Глава шестая
Амамис и Гикара – Помощь Махиры – Вольер в саду – Чинная беседа – Запоздалый подарок
Смерть Примы и появление Саэвы (названной мной так за исключительную свирепость) были только двумя переменами из всех, что произошли у нас в то время. Спустя неполных три дня после сего инцидента на очередном корабле из Ширландии прибыли мои медоежки.
Я назвала их Амамисом и Гикарой, в честь тех самых брата с сестрой, легендарных основателей Спурены. Ничуть не уступая своим тезкам в стойкости, медоежки перенесли не одно, а целых два морских путешествия – правда, в куда более роскошных условиях. Я опасалась, что тяготы плавания дурно скажутся на их аппетите и по прибытии им потребуется особый уход, однако, стоило мне поставить перед ними блюдца меда, медоежки с азартом бросились к ним и принялись лакать сладкую тягучую жидкость шершавыми язычками. Когда тускло-зеленая Гикара отпихнула своего более яркого супруга от блюдца, тот попытался плюнуть в нее (таков их способ самозащиты, претендующий на своего рода экстраординарное дуновение), но без толку. Ядовитые свойства плевку медоежек придают токсины, содержащиеся в нектаре эвкалипта, но во время плавания Амамиса с Гикарой кормили клеверным медом.
Однако вскоре им предстояло перейти на обычную пищу. Несмотря на напряженность наших отношений, шейх разрешил мне для блага науки воспользоваться деревьями из его сада. Оставалось одно: разобраться, как это лучше устроить. Вряд ли шейху понравилось бы, начни я являться к нему на порог каждый день, и, дабы он не приписал мне нечистых помыслов, я особо подчеркнула, что и не думаю просить об этом. Все это значило, что вместо меня о медоежках придется заботиться кому-то из его домашних.
Конечно, я надеялась, что это может оказаться Сухайл. Правда, надежда была невелика, и совершенно справедливо, но как знать, кто решится взвалить эту задачу на свои плечи?
Однажды утром, прибыв в Дом Драконов, я узнала от лейтенанта Мартона, что в кабинете меня ждет дама из дворца шейха.
– Дама? – переспросила я. – Вы уверены?
– Вполне, – ответил он, словно удивившись глупости вопроса. – Ее имя – хаджи Махира.
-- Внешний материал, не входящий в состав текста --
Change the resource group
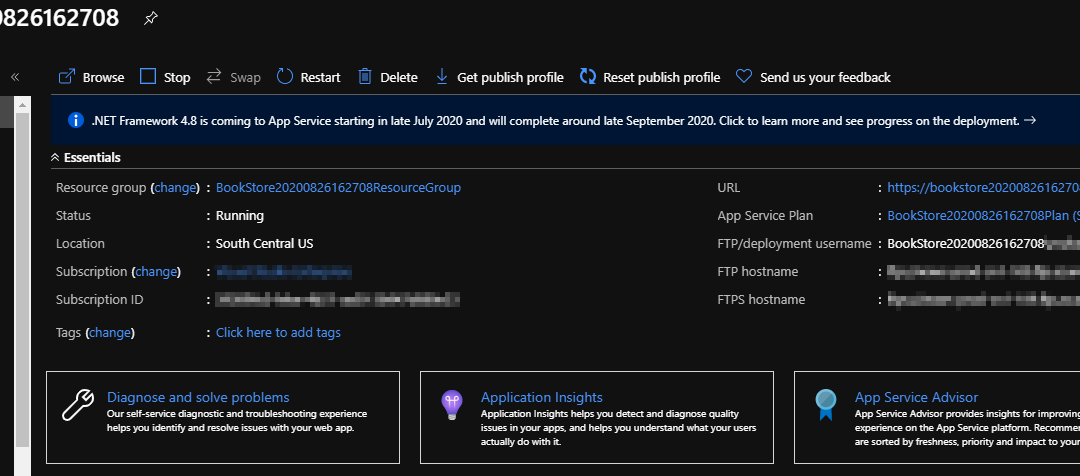Screen dimensions: 1080x476 175,187
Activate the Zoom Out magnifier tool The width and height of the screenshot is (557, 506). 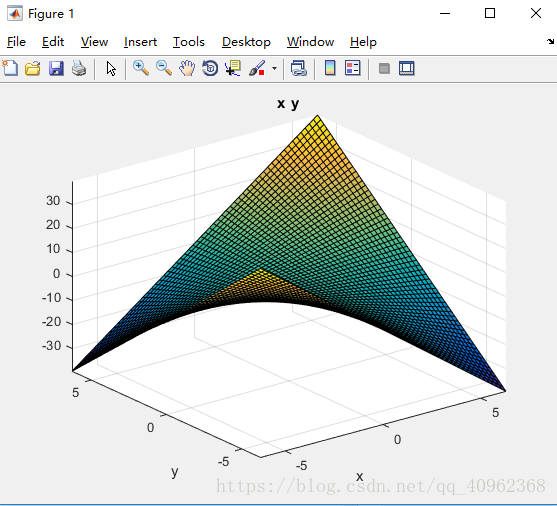coord(164,68)
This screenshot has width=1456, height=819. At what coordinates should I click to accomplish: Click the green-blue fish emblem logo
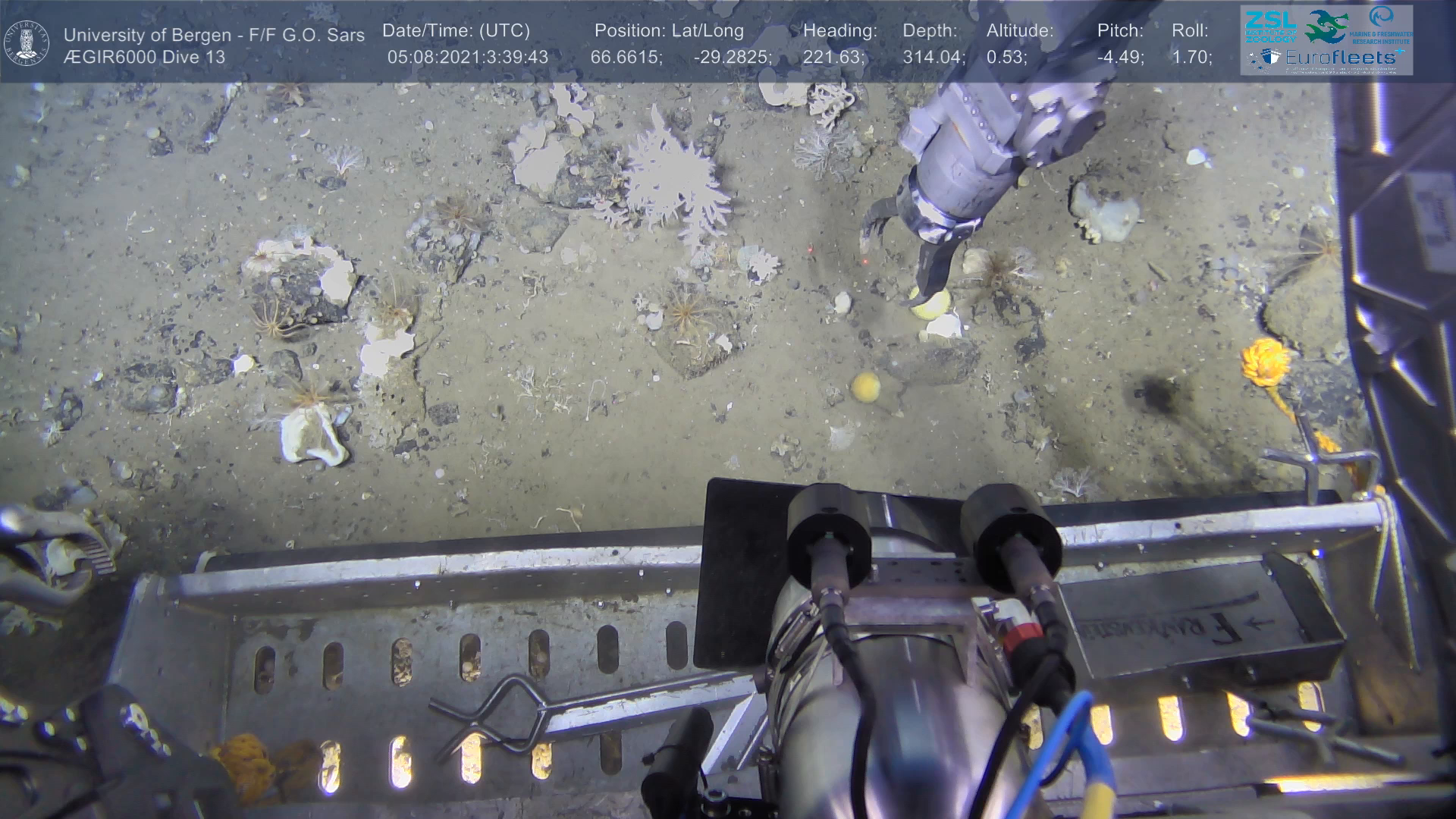click(1326, 27)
Женщина, ждавшая меня в кабинете, была одета, будто супруга имама, аманианского предстоятеля на молитве: длинный плащ, лицо прикрыто вуалью, хотя меня вряд ли можно было принять за мужчину, коему следует адресовать сей знак почтения. Когда я вошла, она поднялась на ноги и сказала по-ахиатски:
– Мир вам, умм Якуб.
– И вам мир, – механически откликнулась я.
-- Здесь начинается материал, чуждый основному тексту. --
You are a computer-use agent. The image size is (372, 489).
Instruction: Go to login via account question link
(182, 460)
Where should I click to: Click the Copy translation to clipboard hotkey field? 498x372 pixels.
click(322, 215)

Умм Якуб – так нарекли меня в Ахии: согласно местным обычаям, родителей именуют отцами либо матерями их детей, а Якуб – ахиатская форма имени Джейкоб.
– Вы… вас прислал шейх?
Насколько я знала, имамом он не был, но одна из его жен, будучи весьма набожной, вполне могла бы одеваться в подобной манере. В конце концов, она ведь тоже совершила хадж.
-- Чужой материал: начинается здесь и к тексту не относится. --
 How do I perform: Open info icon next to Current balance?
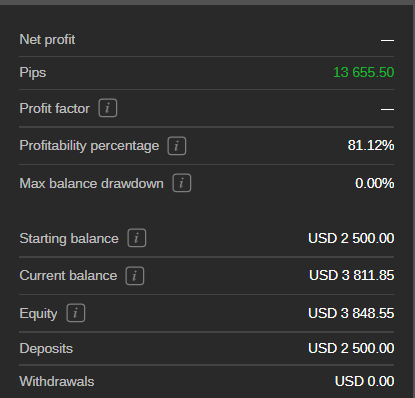point(135,276)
Гостья указала на окна и двери:
– Не затруднит ли вас закрыть их?
От этого в комнате сделалось бы душновато… но ничего, переживу. Я затворила за собой дверь, прошла к окнам, опустила жалюзи, а, обеспечив тем самым приватность беседы, повернулась к гостье и обнаружила, что она откинула с лица вуаль.
Линия носа, тонкие очертания губ – все это тут же показалось мне знакомым. Однако шейх схожих черт не имел, и мне сделалось интересно, в кого же пошли Сухайл с сестрой – в отца или в мать.
– Я – Махира бинт Рамиз, – представилась она, подтверждая мою догадку. – Живу я в доме брата Хусама, и, услышав о ваших исследованиях, предложила помочь. Если для вас это приемлемо, можете показать мне, какого ухода требуют эти создания.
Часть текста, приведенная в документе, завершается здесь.